▶ Exercise directions: Down to the last character, repeat the entries beneath this task.

▶ Provided data:
________________

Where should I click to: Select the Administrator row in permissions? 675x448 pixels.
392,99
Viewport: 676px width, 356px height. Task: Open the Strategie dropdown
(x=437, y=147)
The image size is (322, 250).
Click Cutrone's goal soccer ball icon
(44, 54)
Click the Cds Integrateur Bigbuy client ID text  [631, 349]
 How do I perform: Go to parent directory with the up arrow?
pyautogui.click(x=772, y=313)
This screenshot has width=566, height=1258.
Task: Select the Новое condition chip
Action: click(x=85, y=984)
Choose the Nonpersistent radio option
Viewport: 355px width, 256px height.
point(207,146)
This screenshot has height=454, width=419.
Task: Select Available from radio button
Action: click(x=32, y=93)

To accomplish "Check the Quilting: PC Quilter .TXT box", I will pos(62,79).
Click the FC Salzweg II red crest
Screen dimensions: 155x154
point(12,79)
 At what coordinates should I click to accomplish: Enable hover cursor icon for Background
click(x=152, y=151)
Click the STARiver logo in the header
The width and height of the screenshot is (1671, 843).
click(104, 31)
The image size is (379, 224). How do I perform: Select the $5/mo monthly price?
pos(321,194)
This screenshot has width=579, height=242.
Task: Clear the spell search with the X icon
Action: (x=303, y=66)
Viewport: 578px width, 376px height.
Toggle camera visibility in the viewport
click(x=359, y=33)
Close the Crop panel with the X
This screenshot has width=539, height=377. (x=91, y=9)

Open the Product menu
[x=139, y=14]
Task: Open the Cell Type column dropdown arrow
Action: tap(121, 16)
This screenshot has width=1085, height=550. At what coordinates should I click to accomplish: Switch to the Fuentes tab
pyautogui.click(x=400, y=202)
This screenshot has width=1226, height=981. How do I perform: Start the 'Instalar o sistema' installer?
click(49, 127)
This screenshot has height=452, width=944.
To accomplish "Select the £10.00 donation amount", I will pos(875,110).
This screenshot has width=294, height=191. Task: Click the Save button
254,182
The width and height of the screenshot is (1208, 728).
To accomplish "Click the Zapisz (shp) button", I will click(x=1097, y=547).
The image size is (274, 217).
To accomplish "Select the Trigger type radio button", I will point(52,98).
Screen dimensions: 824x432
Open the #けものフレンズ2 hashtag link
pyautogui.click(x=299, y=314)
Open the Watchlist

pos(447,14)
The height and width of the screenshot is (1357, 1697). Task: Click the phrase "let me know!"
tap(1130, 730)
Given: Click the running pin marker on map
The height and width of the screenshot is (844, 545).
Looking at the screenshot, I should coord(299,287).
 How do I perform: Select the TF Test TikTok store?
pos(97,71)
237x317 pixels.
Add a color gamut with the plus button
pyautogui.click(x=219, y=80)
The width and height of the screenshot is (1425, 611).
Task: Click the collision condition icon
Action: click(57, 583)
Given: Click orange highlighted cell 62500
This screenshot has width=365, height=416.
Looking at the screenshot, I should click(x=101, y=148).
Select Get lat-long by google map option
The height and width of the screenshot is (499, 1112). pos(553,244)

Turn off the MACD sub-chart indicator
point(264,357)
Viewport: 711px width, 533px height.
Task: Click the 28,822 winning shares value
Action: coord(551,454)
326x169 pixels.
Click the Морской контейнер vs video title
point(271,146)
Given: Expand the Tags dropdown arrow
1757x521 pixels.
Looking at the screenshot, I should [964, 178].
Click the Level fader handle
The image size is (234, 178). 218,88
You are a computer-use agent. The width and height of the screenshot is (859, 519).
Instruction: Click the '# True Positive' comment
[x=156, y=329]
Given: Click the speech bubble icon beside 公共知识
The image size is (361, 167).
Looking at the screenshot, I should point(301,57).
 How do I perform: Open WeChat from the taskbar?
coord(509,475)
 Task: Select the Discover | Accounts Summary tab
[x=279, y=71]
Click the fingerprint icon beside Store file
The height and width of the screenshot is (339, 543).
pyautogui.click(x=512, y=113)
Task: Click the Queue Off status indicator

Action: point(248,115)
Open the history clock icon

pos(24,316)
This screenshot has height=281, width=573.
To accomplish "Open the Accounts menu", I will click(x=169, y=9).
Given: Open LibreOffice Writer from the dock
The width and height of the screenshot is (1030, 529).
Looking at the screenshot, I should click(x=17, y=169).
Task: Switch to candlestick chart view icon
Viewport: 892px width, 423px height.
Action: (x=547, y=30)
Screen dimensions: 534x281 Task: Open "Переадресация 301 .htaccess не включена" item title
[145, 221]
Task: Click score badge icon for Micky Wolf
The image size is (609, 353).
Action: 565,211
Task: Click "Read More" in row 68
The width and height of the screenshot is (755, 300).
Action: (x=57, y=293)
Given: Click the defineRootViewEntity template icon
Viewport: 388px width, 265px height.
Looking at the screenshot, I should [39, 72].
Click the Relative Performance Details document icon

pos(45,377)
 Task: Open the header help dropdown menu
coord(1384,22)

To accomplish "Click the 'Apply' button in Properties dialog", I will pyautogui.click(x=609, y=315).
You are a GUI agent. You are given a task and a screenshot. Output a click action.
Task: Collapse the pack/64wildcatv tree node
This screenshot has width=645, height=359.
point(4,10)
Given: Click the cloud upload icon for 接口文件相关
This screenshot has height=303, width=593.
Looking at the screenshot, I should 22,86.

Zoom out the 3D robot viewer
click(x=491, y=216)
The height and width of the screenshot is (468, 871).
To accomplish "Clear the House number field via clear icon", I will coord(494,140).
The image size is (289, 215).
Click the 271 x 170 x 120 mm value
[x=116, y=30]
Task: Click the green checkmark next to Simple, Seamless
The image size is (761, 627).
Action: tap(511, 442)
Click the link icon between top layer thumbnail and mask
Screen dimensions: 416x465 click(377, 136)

________________

▶ Exercise answer:
Where should I click to: Select the Administrator row in permissions? 675x448 pixels.
392,99
Viewport: 676px width, 356px height. Task: Open the Strategie dropdown
(x=437, y=147)
The image size is (322, 250).
Click Cutrone's goal soccer ball icon
(44, 54)
Click the Cds Integrateur Bigbuy client ID text  [631, 349]
 How do I perform: Go to parent directory with the up arrow?
pyautogui.click(x=772, y=313)
This screenshot has width=566, height=1258.
Task: Select the Новое condition chip
Action: click(x=85, y=984)
Choose the Nonpersistent radio option
Viewport: 355px width, 256px height.
point(207,146)
This screenshot has height=454, width=419.
Task: Select Available from radio button
Action: click(x=32, y=93)

To accomplish "Check the Quilting: PC Quilter .TXT box", I will pos(62,79).
Click the FC Salzweg II red crest
Screen dimensions: 155x154
point(12,79)
 At what coordinates should I click to accomplish: Enable hover cursor icon for Background
click(x=152, y=151)
Click the STARiver logo in the header
The width and height of the screenshot is (1671, 843).
click(104, 31)
The image size is (379, 224). How do I perform: Select the $5/mo monthly price?
pos(321,194)
This screenshot has width=579, height=242.
Task: Clear the spell search with the X icon
Action: (x=303, y=66)
Viewport: 578px width, 376px height.
Toggle camera visibility in the viewport
click(x=359, y=33)
Close the Crop panel with the X
This screenshot has width=539, height=377. (x=91, y=9)

Open the Product menu
[x=139, y=14]
Task: Open the Cell Type column dropdown arrow
Action: tap(121, 16)
This screenshot has width=1085, height=550. At what coordinates should I click to accomplish: Switch to the Fuentes tab
pyautogui.click(x=400, y=202)
This screenshot has width=1226, height=981. How do I perform: Start the 'Instalar o sistema' installer?
click(49, 127)
This screenshot has height=452, width=944.
To accomplish "Select the £10.00 donation amount", I will pos(875,110).
This screenshot has width=294, height=191. Task: Click the Save button
254,182
The width and height of the screenshot is (1208, 728).
To accomplish "Click the Zapisz (shp) button", I will click(x=1097, y=547).
The image size is (274, 217).
To accomplish "Select the Trigger type radio button", I will point(52,98).
Screen dimensions: 824x432
Open the #けものフレンズ2 hashtag link
pyautogui.click(x=299, y=314)
Open the Watchlist

pos(447,14)
The height and width of the screenshot is (1357, 1697). Task: Click the phrase "let me know!"
tap(1130, 730)
Given: Click the running pin marker on map
The height and width of the screenshot is (844, 545).
Looking at the screenshot, I should coord(299,287).
 How do I perform: Select the TF Test TikTok store?
pos(97,71)
237x317 pixels.
Add a color gamut with the plus button
pyautogui.click(x=219, y=80)
The width and height of the screenshot is (1425, 611).
Task: Click the collision condition icon
Action: click(57, 583)
Given: Click orange highlighted cell 62500
This screenshot has width=365, height=416.
Looking at the screenshot, I should click(x=101, y=148).
Select Get lat-long by google map option
The height and width of the screenshot is (499, 1112). pos(553,244)

Turn off the MACD sub-chart indicator
point(264,357)
Viewport: 711px width, 533px height.
Task: Click the 28,822 winning shares value
Action: coord(551,454)
326x169 pixels.
Click the Морской контейнер vs video title
point(271,146)
Given: Expand the Tags dropdown arrow
1757x521 pixels.
Looking at the screenshot, I should [964, 178].
Click the Level fader handle
The image size is (234, 178). 218,88
You are a computer-use agent. The width and height of the screenshot is (859, 519).
Instruction: Click the '# True Positive' comment
[x=156, y=329]
Given: Click the speech bubble icon beside 公共知识
The image size is (361, 167).
Looking at the screenshot, I should point(301,57).
 How do I perform: Open WeChat from the taskbar?
coord(509,475)
 Task: Select the Discover | Accounts Summary tab
[x=279, y=71]
Click the fingerprint icon beside Store file
The height and width of the screenshot is (339, 543).
pyautogui.click(x=512, y=113)
Task: Click the Queue Off status indicator

Action: point(248,115)
Open the history clock icon

pos(24,316)
This screenshot has height=281, width=573.
To accomplish "Open the Accounts menu", I will click(x=169, y=9).
Given: Open LibreOffice Writer from the dock
The width and height of the screenshot is (1030, 529).
Looking at the screenshot, I should click(x=17, y=169).
Task: Switch to candlestick chart view icon
Viewport: 892px width, 423px height.
Action: (x=547, y=30)
Screen dimensions: 534x281 Task: Open "Переадресация 301 .htaccess не включена" item title
[145, 221]
Task: Click score badge icon for Micky Wolf
The image size is (609, 353).
Action: 565,211
Task: Click "Read More" in row 68
The width and height of the screenshot is (755, 300).
Action: (x=57, y=293)
Given: Click the defineRootViewEntity template icon
Viewport: 388px width, 265px height.
Looking at the screenshot, I should [39, 72].
Click the Relative Performance Details document icon

pos(45,377)
 Task: Open the header help dropdown menu
coord(1384,22)

To accomplish "Click the 'Apply' button in Properties dialog", I will pyautogui.click(x=609, y=315).
You are a GUI agent. You are given a task and a screenshot. Output a click action.
Task: Collapse the pack/64wildcatv tree node
This screenshot has width=645, height=359.
point(4,10)
Given: Click the cloud upload icon for 接口文件相关
This screenshot has height=303, width=593.
Looking at the screenshot, I should 22,86.

Zoom out the 3D robot viewer
click(x=491, y=216)
The height and width of the screenshot is (468, 871).
To accomplish "Clear the House number field via clear icon", I will coord(494,140).
The image size is (289, 215).
Click the 271 x 170 x 120 mm value
[x=116, y=30]
Task: Click the green checkmark next to Simple, Seamless
The image size is (761, 627).
Action: tap(511, 442)
Click the link icon between top layer thumbnail and mask
Screen dimensions: 416x465 click(377, 136)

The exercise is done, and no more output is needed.